#### Requirement:
Please copy the material starting at the line containing "Given: Select the" and ending at the line containing "Looking at the", changing "list item" to "menu option" and leaving everything else as it is.

#### Raw data:
>>>

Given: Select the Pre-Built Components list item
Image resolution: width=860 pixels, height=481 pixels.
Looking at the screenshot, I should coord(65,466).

<<<
>>>

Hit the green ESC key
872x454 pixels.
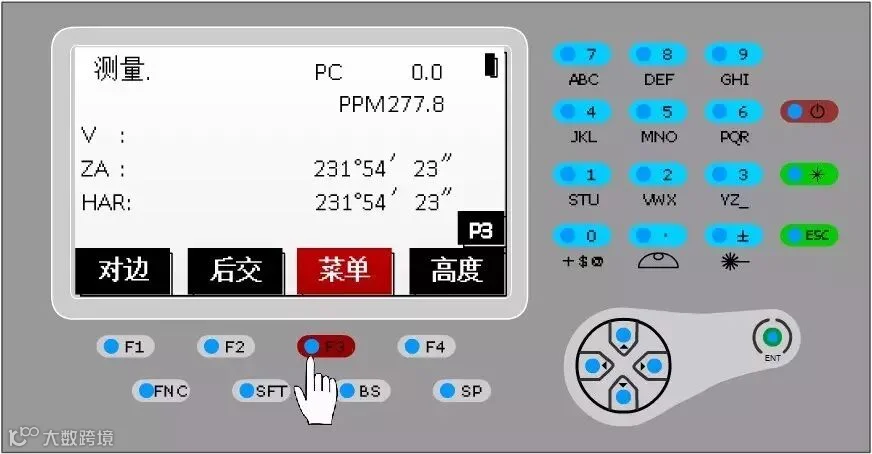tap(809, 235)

<<<

#### Output for this exercise:
Given: Select the Pre-Built Components menu option
Image resolution: width=860 pixels, height=481 pixels.
Looking at the screenshot, I should coord(65,466).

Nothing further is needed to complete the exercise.